**TASK STATEMENT**
Give back exactly the stretch of data below from the line holding "Dungeon Magazine (471, 342)" through the line holding "For Gold & Glory", both ends included, and leave the remaining lines out.

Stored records
------------------------------------------------------------

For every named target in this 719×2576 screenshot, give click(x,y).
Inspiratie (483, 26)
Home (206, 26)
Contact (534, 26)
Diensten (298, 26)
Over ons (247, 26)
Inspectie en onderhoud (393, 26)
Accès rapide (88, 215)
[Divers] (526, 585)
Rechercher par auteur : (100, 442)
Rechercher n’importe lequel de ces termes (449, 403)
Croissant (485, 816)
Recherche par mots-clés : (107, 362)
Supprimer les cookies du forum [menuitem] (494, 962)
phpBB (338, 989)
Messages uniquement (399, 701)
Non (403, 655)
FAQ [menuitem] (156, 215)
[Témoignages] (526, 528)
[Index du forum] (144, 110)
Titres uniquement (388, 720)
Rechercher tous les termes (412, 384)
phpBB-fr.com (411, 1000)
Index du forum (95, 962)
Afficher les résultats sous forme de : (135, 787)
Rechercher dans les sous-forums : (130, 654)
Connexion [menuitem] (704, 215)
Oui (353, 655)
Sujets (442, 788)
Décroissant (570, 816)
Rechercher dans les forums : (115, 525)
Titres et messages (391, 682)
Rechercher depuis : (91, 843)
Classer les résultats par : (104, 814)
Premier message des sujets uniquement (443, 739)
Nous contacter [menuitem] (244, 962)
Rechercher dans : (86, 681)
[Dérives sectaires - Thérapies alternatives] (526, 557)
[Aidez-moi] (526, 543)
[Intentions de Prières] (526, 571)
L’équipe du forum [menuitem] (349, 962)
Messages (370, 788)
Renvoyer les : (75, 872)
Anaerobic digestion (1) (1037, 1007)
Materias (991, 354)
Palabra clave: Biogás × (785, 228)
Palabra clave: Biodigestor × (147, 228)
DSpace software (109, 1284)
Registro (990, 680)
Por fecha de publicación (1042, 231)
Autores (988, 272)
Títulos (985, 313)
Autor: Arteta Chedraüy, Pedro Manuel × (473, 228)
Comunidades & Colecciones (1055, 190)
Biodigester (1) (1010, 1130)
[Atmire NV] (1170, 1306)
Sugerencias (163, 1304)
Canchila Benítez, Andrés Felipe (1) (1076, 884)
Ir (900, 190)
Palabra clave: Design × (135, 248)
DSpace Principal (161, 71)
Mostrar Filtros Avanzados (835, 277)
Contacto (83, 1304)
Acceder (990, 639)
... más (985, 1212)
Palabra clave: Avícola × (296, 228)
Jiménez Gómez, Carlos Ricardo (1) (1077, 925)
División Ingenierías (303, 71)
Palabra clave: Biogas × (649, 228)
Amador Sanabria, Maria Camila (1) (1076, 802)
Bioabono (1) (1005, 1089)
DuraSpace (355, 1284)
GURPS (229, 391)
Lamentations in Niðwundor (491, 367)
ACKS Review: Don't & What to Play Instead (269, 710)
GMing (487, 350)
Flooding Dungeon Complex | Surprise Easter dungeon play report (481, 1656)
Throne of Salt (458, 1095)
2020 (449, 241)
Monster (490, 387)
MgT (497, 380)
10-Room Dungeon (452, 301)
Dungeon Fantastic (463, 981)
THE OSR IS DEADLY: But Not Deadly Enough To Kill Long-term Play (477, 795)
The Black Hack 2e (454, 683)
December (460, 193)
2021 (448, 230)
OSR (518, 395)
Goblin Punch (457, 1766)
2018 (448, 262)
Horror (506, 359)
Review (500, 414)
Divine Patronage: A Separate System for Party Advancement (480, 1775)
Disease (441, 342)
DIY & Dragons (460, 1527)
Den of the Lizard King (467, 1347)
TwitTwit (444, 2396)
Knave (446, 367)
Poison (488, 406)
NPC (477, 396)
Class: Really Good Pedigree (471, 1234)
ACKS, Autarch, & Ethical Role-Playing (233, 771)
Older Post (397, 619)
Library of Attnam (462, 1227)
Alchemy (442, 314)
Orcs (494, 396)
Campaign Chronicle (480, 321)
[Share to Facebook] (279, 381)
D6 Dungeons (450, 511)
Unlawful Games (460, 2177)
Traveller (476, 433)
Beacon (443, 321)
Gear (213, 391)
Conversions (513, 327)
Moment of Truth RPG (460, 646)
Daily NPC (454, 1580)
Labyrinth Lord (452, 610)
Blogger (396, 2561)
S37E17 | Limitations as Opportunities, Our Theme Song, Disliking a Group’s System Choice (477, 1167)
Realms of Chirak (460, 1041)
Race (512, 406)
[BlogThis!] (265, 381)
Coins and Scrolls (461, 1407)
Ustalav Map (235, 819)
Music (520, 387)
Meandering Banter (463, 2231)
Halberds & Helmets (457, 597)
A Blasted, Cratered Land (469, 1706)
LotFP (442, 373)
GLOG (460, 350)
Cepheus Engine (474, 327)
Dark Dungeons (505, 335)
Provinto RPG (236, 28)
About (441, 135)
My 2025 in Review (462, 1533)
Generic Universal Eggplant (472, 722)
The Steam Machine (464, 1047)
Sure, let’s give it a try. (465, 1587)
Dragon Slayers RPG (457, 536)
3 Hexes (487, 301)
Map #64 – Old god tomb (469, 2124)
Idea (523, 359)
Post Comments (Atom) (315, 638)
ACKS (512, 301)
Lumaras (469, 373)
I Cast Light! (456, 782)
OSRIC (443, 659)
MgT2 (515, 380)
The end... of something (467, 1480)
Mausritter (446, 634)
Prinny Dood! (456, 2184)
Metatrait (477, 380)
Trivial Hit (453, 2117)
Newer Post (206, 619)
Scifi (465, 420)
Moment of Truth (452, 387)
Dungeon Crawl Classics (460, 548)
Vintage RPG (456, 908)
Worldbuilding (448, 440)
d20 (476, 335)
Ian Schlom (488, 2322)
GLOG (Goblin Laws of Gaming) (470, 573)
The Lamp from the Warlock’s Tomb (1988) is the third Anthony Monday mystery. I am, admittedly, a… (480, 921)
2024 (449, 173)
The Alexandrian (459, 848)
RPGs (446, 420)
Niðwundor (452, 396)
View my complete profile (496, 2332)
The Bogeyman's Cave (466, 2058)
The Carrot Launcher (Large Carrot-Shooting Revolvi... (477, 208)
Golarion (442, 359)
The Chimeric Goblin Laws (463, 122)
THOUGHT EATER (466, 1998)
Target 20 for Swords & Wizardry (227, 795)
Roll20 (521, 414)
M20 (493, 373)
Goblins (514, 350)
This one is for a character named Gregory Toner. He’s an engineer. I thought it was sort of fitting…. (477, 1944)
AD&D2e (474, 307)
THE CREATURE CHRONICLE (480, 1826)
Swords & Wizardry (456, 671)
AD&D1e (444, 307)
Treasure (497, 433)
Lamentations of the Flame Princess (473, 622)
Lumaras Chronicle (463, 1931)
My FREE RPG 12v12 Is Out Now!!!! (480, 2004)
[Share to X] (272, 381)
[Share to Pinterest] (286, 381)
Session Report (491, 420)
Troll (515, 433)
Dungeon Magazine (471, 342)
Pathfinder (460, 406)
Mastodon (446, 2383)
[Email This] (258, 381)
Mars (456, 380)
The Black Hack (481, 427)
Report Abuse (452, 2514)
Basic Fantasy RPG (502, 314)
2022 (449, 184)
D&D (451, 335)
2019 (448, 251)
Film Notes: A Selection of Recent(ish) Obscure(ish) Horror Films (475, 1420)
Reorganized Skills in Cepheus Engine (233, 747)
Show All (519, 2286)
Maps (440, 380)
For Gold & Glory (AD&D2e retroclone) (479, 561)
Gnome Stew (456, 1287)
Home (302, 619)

------------------------------------------------------------

**YOUR RESPONSE**
Dungeon Magazine (471, 342)
Pathfinder (460, 406)
Mastodon (446, 2383)
[Email This] (258, 381)
Mars (456, 380)
The Black Hack (481, 427)
Report Abuse (452, 2514)
Basic Fantasy RPG (502, 314)
2022 (449, 184)
D&D (451, 335)
2019 (448, 251)
Film Notes: A Selection of Recent(ish) Obscure(ish) Horror Films (475, 1420)
Reorganized Skills in Cepheus Engine (233, 747)
Show All (519, 2286)
Maps (440, 380)
For Gold & Glory (AD&D2e retroclone) (479, 561)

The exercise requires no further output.